Unix, but not as we know it.

Last night, I finally managed to install the last piece of a group of packages from the SUA Community, a site sponsored by Microsoft to provide further tools for the Services For UNIX (3.5) subsystem. The SFU (now known as Services for Unix Applications or simply SUA) is a Unix-like environment to lure other non-Windows developers over to the Windows platform without scrapping their existing skill-base altogether. It provides an execution environment running within Windows, including “more than 350 commonly used” utilities (grep, sed, awk, telnet, find being a few examples) seen on many Unix-like platforms, shells (ksh, tcsh, perl and rsh-based tools), a compiler (gcc-3.3) and binutils, full NFS server and client, ftpd server, POSIX threads and other things too. They omitted the X server, funnily enough, even though they added quite a few X utilities. Microsoft’s rationale behind this was that there were already enough publically available X servers for download without them reinventing the wheel. Personally, I think that if they had provided a kernel-level X-like server, it would have removed the requirement for other options. Only problem being, we wouldn’t see the source code. But then I’m used to that. Plenty of tools to use in the SFU.

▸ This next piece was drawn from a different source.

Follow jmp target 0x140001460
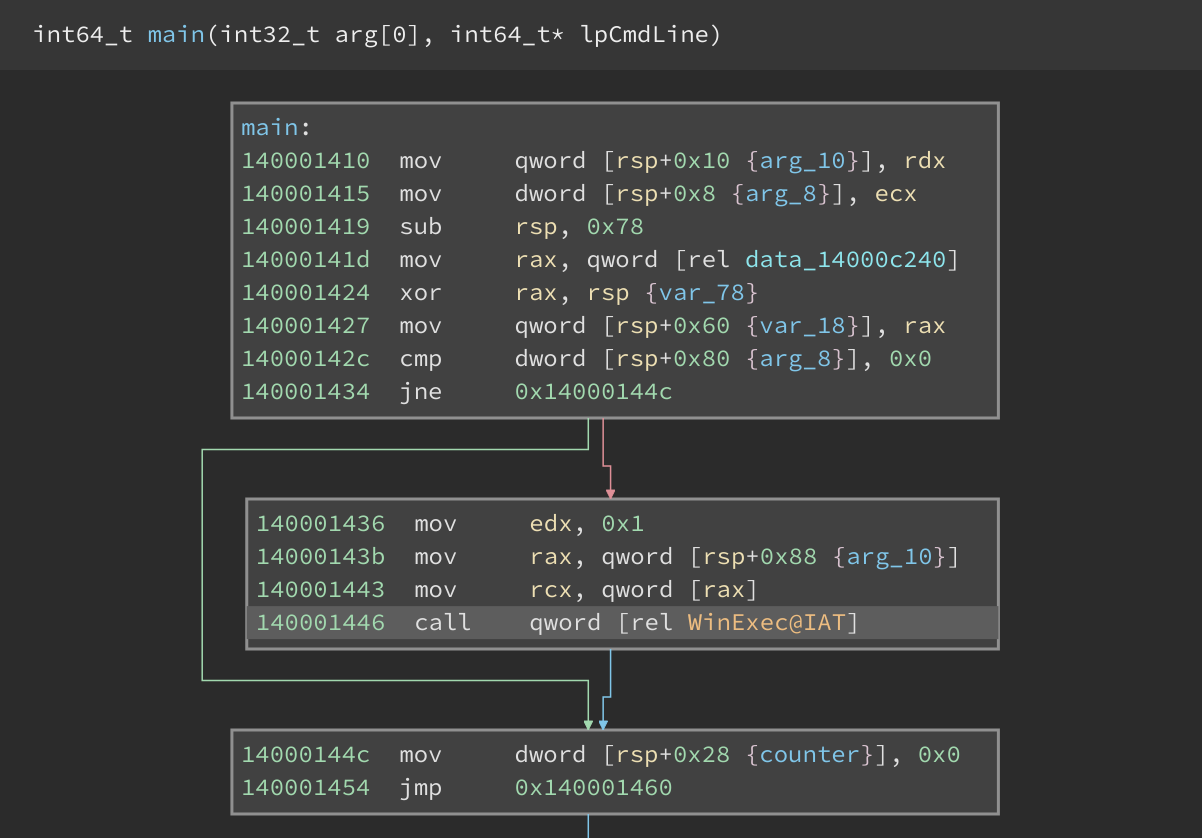The image size is (1202, 838). click(x=593, y=788)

However, the number of tools provided aren’t anywhere near the number provided on a modern (read: released in the past five years) FreeBSD or Linux (or for that matter, the granddaddy of OSes, Solaris) distribution of software. So, the SUA community (previously known simply as “/Tools”) set about remedying the perceived lack of tools by supplying additional ones. Bash—being my favourite, is in there, as is the not so well-known zsh. Then, there’s ncftp, the Xming X server (the last publically-available Xming-6-9-0-31 server), and even several updates to the SUA/SFU tools, most importantly a later version of gcc. Of course, there are a lot of other tools as well (too many for me to mention here) that make the SUA environment a much more useful and friendly place to non-Windows administrators.

Anyhow, to finish off, I finally managed to get Xming installed, merely by downloading the current version from the maintainer (funnily enough, the same version as supplied in the SUA community package collections), and clicking the executable from a normal Explorer. Given that trying to run Xming-setup from a ksh as administrator wasn’t working, I ought to be grateful it works now.